[INFORMATION]
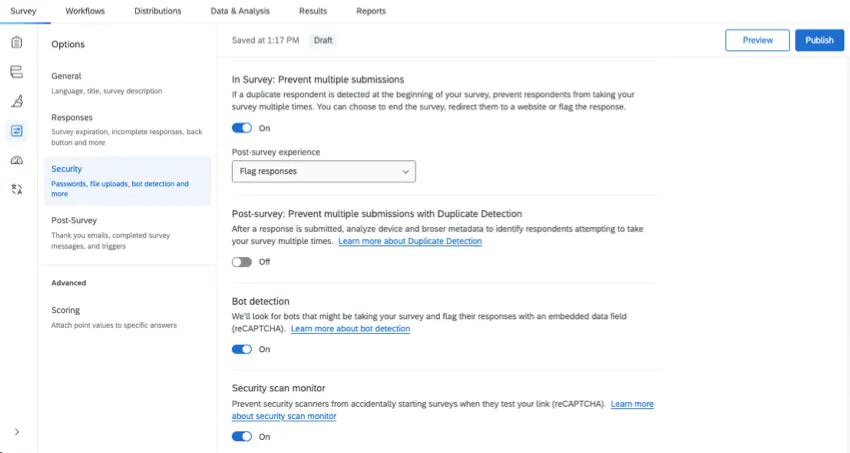Image resolution: width=850 pixels, height=453 pixels.
Task: Click the Preview button
Action: click(757, 40)
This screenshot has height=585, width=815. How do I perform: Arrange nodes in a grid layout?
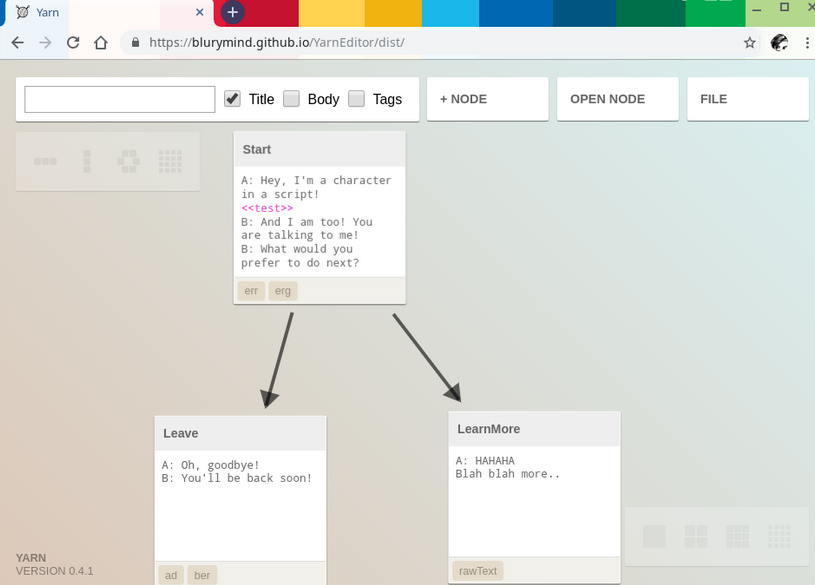pyautogui.click(x=170, y=161)
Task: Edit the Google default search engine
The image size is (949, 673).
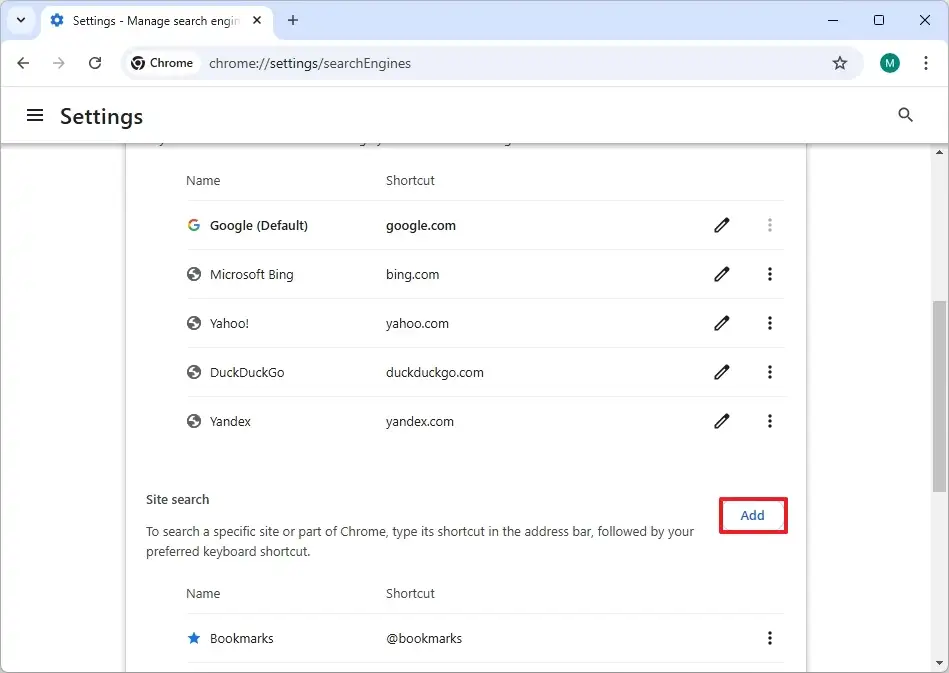Action: 722,225
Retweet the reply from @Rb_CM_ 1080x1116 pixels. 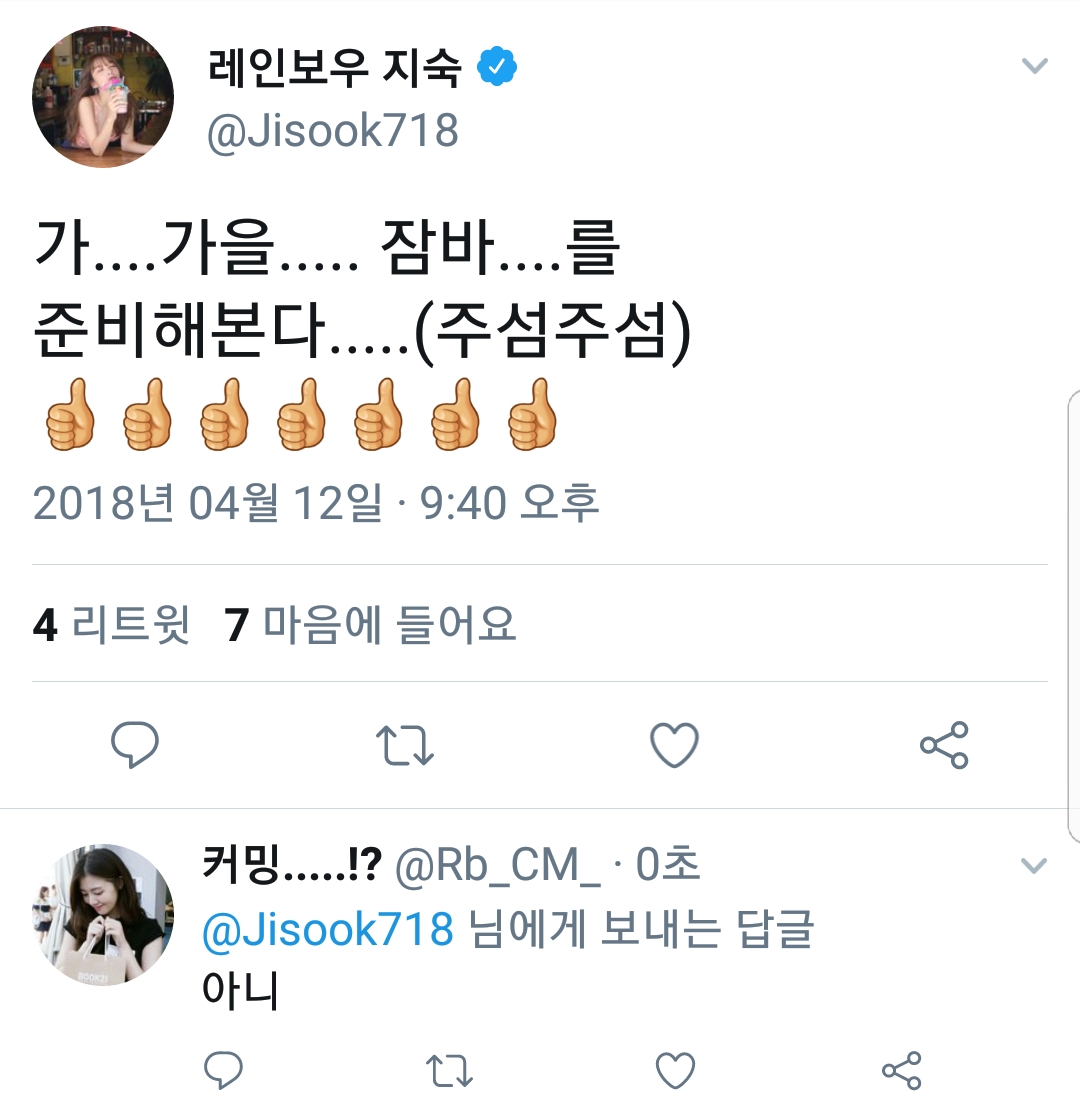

[THE TASK]
Transcribe exactly, and without any pictures, each line from the one that holds "This screenshot has" through the final line of the material above.

[EXERCISE RESPONSE]
This screenshot has height=585, width=815. How do I perform: Arrange nodes in a grid layout?
pyautogui.click(x=170, y=161)
Task: Edit the Google default search engine
The image size is (949, 673).
Action: 722,225
Retweet the reply from @Rb_CM_ 1080x1116 pixels. 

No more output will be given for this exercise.